**Provided passage**
Structural Modifications of Neuroprotective Anti-Parkinsonian (−)-N6-(2-(4-(Biphenyl-4-yl)piperazin-1-yl)-ethyl)-N6-propyl-4,5,6,7-tetrahydrobenzo[d]thiazole-2,6-diamine (D-264): An Effort toward the Improvement of in Vivo Efficacy of the Parent Molecule

Abstract

In our overall goal to develop multifunctional dopamine D2/D3 agonist drugs for the treatment of Parkinson’s disease (PD), we previously synthesized potent D3 preferring agonist D-264 (1a), which exhibited neuroprotective properties in two animal models of PD. To enhance the in vivo efficacy of 1a, a structure–activity relationship study was carried out. Competitive binding and [35S]GTPγS functional assays identified compound (−)-9b as one of the lead molecules with preferential D3 agonist activity (EC50(GTPγS); D3 = 0.10 nM; D2/D3 (EC50): 159). Compounds (−)-9b and (−)-8b exhibited high in vivo activity in two PD animal models, reserpinized and 6-hydroxydopamine (OHDA)-induced unilateral lesioned rats. On the other hand, 1a failed to show any in vivo activity in these models unless the compound was dissolved in 5–10% beta-hydroxy propyl cyclodextrin solution. Lead compounds exhibited appreciable radical scavenging activity. In vitro experiments with dopaminergic MN9D cells indicated neuroprotection by both 1a and (−)-9b from toxicity of MPP+.

**Exercise**
In the abstract, list every compound code made of a number followed by a letter. The records after this point are separate material and have no connection to the abstract.

**Recorded data**

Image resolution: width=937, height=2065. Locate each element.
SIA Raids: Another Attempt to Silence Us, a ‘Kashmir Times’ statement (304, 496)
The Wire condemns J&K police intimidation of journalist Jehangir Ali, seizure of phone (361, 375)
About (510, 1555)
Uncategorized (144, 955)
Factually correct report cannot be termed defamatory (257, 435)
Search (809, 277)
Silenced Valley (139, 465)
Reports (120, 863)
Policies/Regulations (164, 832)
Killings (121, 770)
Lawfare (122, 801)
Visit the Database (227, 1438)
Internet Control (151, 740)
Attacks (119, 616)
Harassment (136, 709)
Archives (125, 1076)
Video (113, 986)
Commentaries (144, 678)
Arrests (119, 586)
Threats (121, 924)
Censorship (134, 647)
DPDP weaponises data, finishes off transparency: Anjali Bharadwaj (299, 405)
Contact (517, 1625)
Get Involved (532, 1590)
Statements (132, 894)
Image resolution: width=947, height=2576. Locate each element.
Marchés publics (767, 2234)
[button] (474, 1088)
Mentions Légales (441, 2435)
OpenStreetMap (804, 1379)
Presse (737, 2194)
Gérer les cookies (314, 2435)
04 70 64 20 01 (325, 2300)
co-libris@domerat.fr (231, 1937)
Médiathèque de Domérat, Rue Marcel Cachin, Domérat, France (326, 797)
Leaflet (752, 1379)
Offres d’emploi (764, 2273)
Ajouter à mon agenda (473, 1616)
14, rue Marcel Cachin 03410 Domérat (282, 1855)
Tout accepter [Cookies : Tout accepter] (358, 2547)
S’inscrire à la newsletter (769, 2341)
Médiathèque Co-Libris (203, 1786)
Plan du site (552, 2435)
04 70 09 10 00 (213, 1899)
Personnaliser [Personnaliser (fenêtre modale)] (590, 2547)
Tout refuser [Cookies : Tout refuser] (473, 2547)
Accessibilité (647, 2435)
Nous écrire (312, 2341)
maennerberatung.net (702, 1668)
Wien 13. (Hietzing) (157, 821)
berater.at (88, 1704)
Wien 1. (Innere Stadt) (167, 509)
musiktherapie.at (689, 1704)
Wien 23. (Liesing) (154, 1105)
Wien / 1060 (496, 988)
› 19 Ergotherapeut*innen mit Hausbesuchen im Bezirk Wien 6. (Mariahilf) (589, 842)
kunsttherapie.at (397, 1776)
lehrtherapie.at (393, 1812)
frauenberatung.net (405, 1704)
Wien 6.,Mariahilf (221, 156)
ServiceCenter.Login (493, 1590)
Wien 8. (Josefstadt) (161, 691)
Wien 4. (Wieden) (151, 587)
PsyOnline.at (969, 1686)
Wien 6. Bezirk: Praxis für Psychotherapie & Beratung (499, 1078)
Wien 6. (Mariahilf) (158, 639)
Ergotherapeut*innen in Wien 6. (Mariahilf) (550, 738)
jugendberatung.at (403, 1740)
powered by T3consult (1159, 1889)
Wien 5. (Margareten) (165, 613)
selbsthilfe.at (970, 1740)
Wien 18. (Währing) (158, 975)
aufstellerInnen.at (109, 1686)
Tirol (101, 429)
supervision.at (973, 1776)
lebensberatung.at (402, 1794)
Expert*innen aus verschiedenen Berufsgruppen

**Result of this task**
1a, (−)-9b, (−)-8b